Passkey accepted. Revival sequence initiated, Commander.
Yorrik butted his knee lightly against the medbay wall to get the commander’s attention. “Warning,” the elcor said. “The more people you revive, the more chance the infection has to spread to fully thawed and active hosts. We are keeping the bodies as near cryo-temperature as possible. But there is still a risk. We do not yet know how it spreads, and several hours passed before we took any countermeasures at all. Simplistic explanation: It may be on the walls or in the air or in the water supply. There is no way to tell.”

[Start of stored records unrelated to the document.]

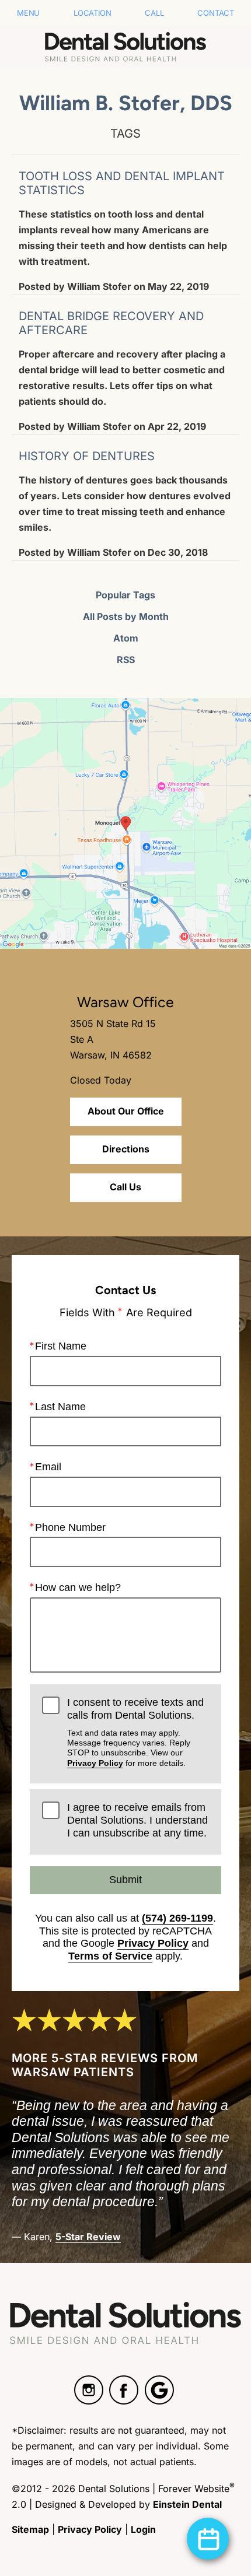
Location (92, 12)
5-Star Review (88, 2236)
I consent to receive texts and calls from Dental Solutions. (135, 1732)
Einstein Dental (187, 2504)
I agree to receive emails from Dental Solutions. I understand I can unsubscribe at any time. (137, 1820)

“Commander,” whispered Anax Therion suddenly. “We are not alone.”
The batarian checked the thermal clip in her shotgun and dropped into cover behind one of the terminal nodes across the corridor from medbay. The drell took up a flanking position, rifle already up on one shoulder. Senna saw the blue crackle of biotic implants sizzle along her arms. She tossed him an M-3 Predator. Borbala Ferank seemed to at least consider giving her sidearm to the volus to protect herself.
Senna’Nir heard footsteps. Footsteps far off in the dark. He strained to hear. Heavy? Light? Krogan or asari? Wounded? Malevolent?
“Identify yourself!” Borbala roared into the shadows.
“Oh, good work, you fool,” sneered Non. “They’ll run now. You’ve warned them off. Maybe it is one of us after all. Is that your friend creeping around down there? Give me that pistol, you yellow bitch!”
Borbala ignored her. Anax was silent. Senna could feel his heart hammering in his eardrums. The footsteps were getting closer. Closer.
A shape lunged toward them out of the blue-lit passage to the lower decks.